9 Common Excuses Insurance Companies Use to Make Small Settlement Offers or NO Offers at All

1. The injured person was contributorily negligent.

Insurance companies claim that the person injured was partly to blame for the collision or accident. In Virginia, if the defendant/insurance company can prove that injured party was negligent (failed to use ordinary care) and that the negligence was partly to blame for the accident, then the injured party is not entitled to be compensated.

2. There was little or no property damage

“How could you have been hurt when there was only a small scratch on the bumper?” This is a common reason carriers give for why their offer is low. However, from a treatment standpoint, it does not matter what the damage was to the car. The doctor treating the injured person does not ask to see photographs of the car. He simply treats the injury. Some doctors will tell you that the force or energy from the collision must go somewhere, and oftentimes it creates the mechanism for the injury.

3. There Was No Complaint of Injury at the Scene

The investigating police officer will usually note if there were any injuries at the scene of an accident. Sometimes they do not question everyone or it will appear that everyone is okay. Frankly, after collision, many people have high adrenaline levels and do not realize that they are hurt. For many connective tissue injuries, symptoms may not even be felt until the next day.

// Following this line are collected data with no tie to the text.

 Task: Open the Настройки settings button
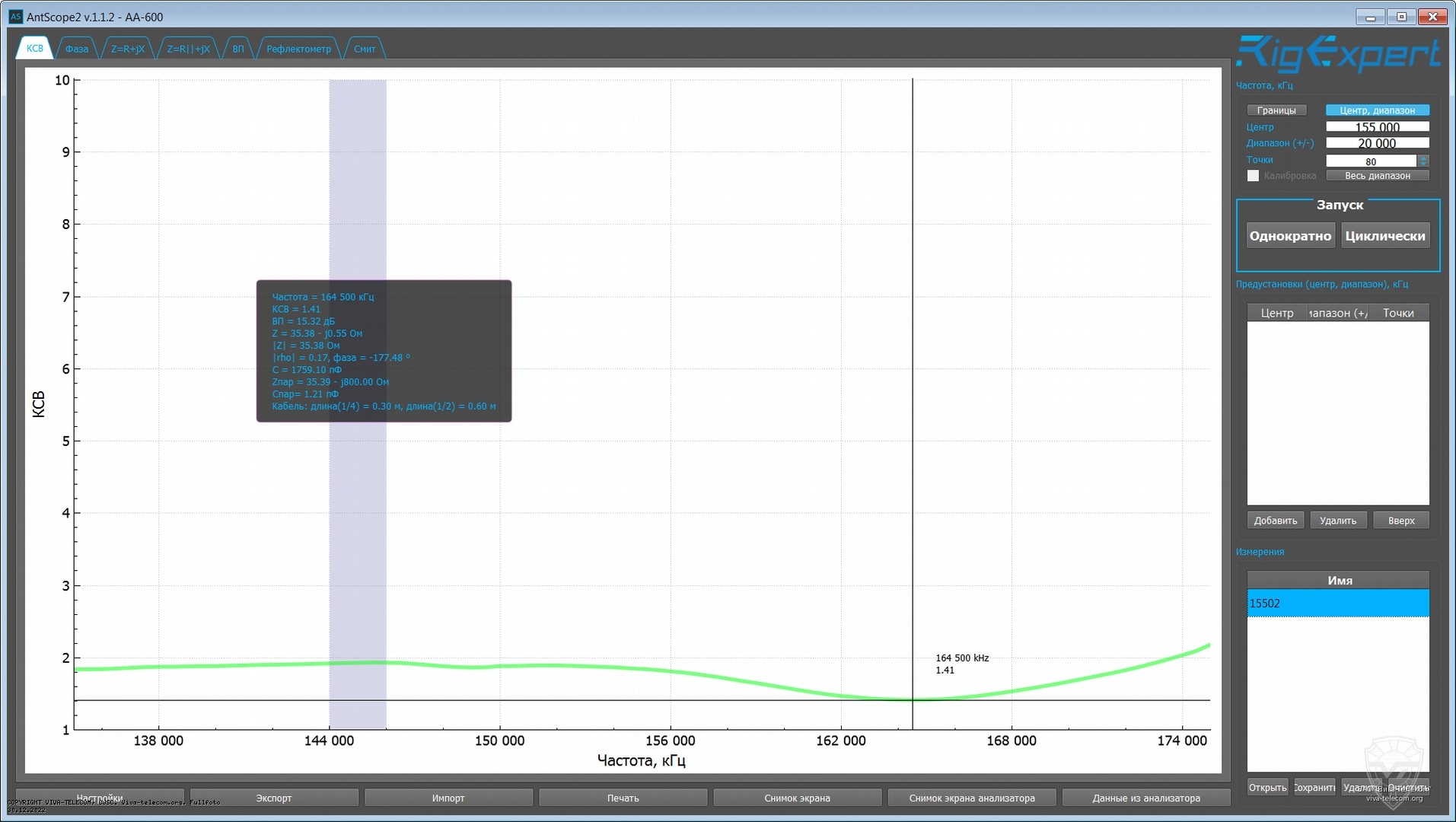pos(100,797)
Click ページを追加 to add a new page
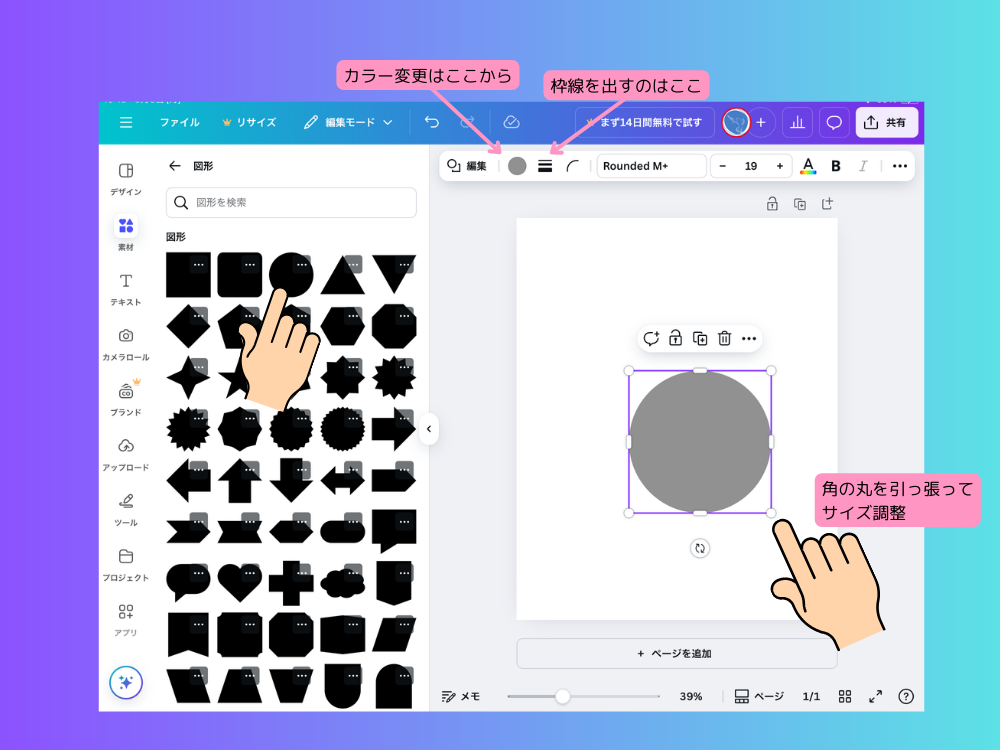The height and width of the screenshot is (750, 1000). tap(676, 651)
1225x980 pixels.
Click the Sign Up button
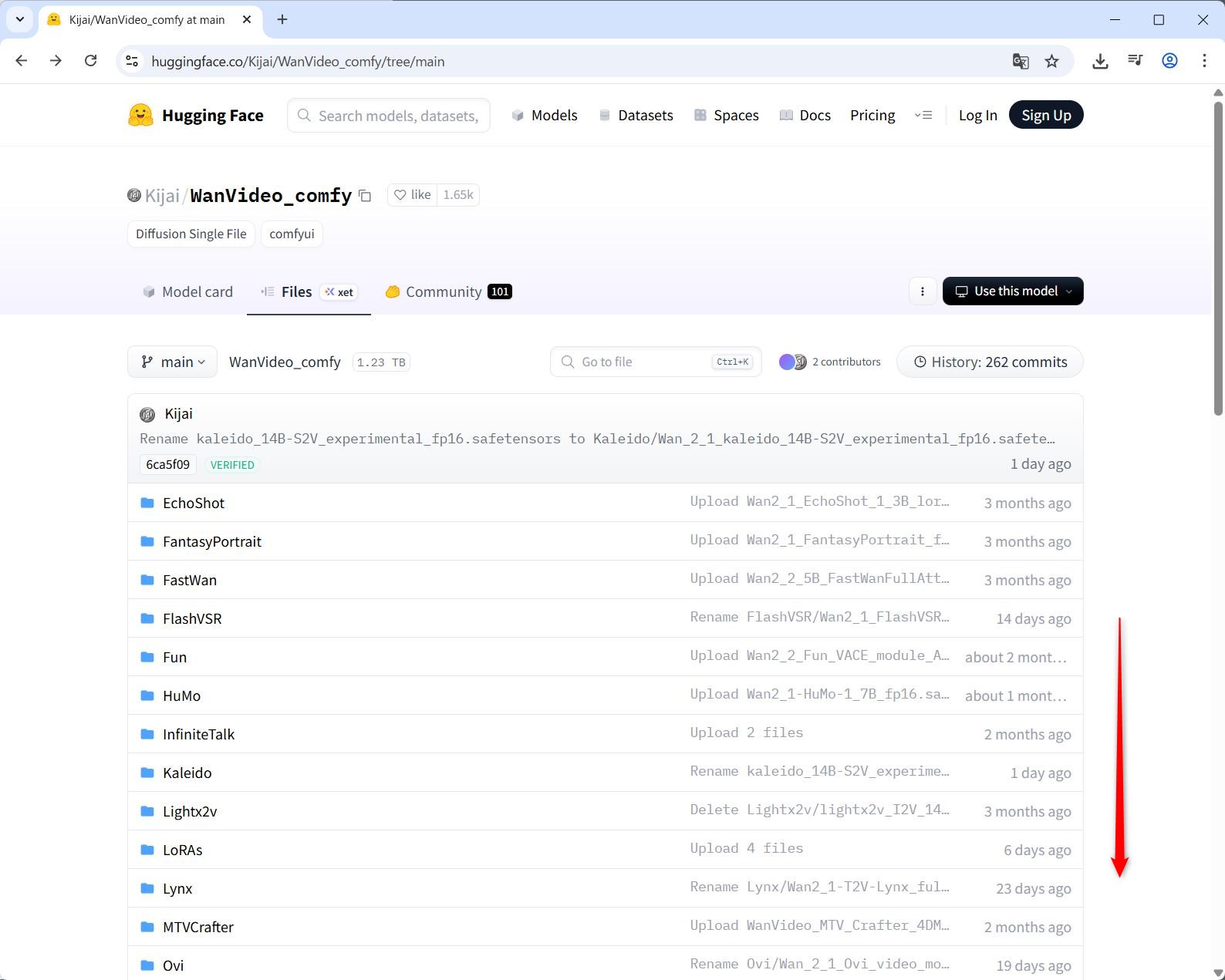(x=1045, y=116)
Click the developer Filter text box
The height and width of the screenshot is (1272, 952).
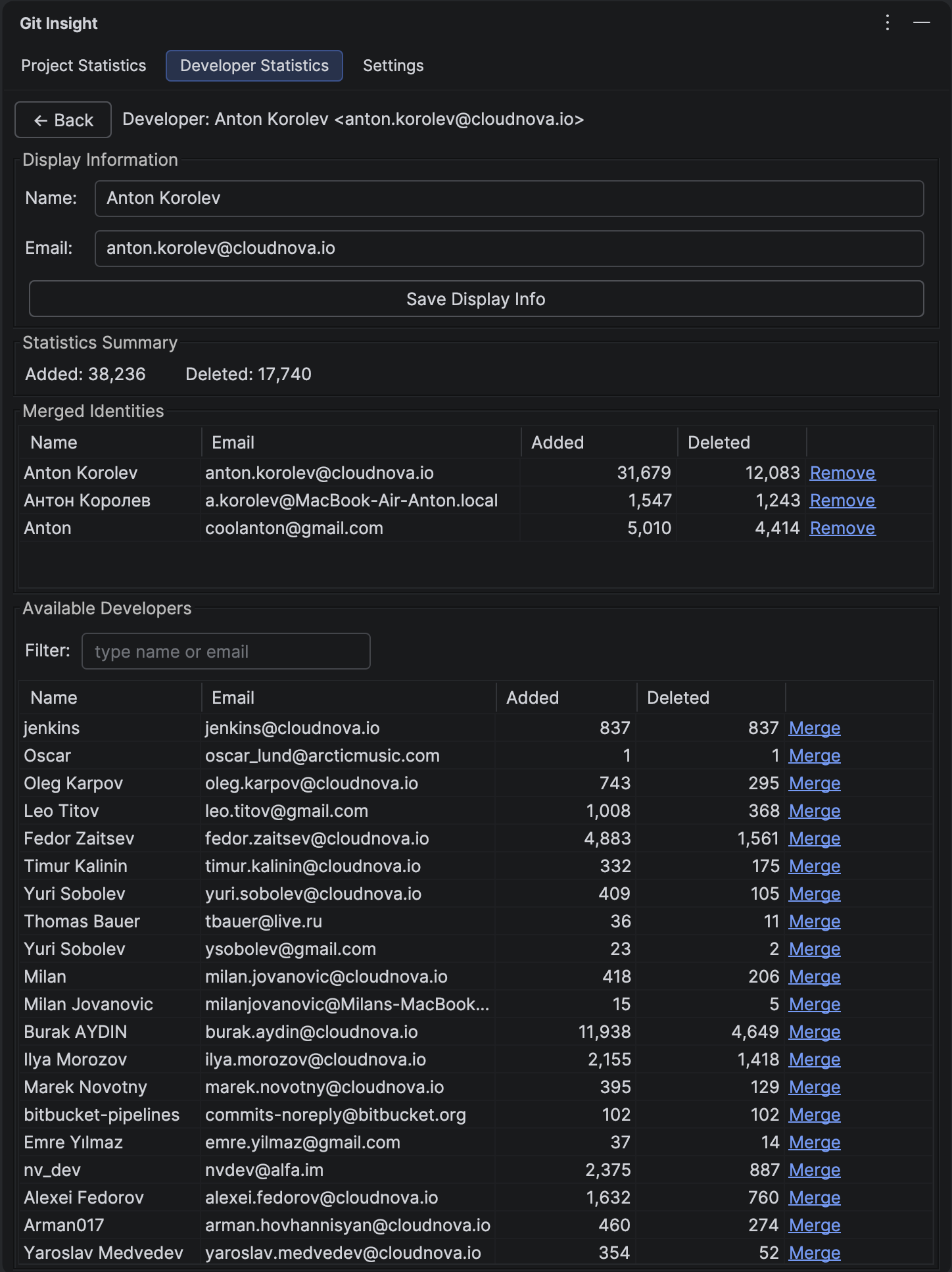(226, 652)
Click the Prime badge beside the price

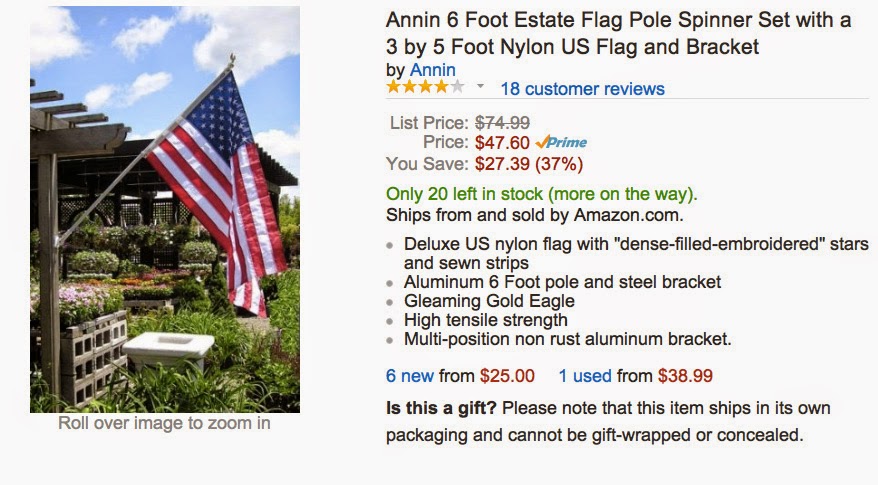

4. There Was a Gap in Treatment

If you stop getting medical treatment for three or four months and then return to the doctor, the insurance company will almost surely point out that there is a “treatment gap”. How that affects whether or not you were injured is beyond me, but they use this excuses frequently. One would think that the insurance company would appreciate a person not over-treating, but they find a way to use it as an excuse for a low offer.

5. The Injured Person Over-Treated

This reasoning comes up frequently when a injured party has extensive chiropractic treatment, physical therapy, injections, or emergency room visits. The insurance company has doctors whom they regularly hire to will say that a person with soft tissue injuries should be better in 6-8 weeks. Insurance companies will therefore often only consider treatment for up to six weeks. It should be noted that juries often are often skeptical of huge chiropractic or physical therapy bills that are strongly supported by the treating medical doctor.

6. There Was a Pre-Existing Injury

This excuse often appears in neck and back injury cases that are the result of a car wreck. If a person suffers any neck or back injuries including serious injury such as a bulging disk that requires surgery, the insurance company will try to blame it on a pre-existing condition such as degenerative disk disease. Essentially they will use prior medical records to establish that there was a problem before the accident that the problem is responsible for the injury.

7. No One Else Was Hurt in The Collision

Many people who have talked with us after speaking with an insurance adjuster mention that they were told this by the insurance company. Of course it makes no difference at all if anyone else in the accident was hurt. Whether a person is injured can depend on where the impact occurred, how they were situated in the car, and multiple other factors, none of which is whether someone else in the collision was injured.

8. The Injured Person Only Has Subjective Injuries

Subjective injuries are those that cannot be shown on x-rays, MRIs, CTScan, or are not readily obvious like a cut or gash. An objective injury would be one that could be easily noticed or seen in a diagnostic test. Many injuries or pain requires that a doctor rely on what the patient is telling them. Medical experts will confirm that just because there are no objective signs does not mean that a persona is not hurt or experiencing pain. Even so, the argument will be made or insinuated that you were not really hurt.

9. The Medical Bills Were All For Diagnostic Treatment

I have never seen a defense attorney argue this to a jury, but I hear it all the time from insurance adjusters. The argument is that the bills were high because so much of the treatment was testing to find out what was wrong. In some cases the test might be used to confirm that there was not a tear or a herniated disk, but that does not mean the test was not necessary. The argument is that you were not really being treated, just tested.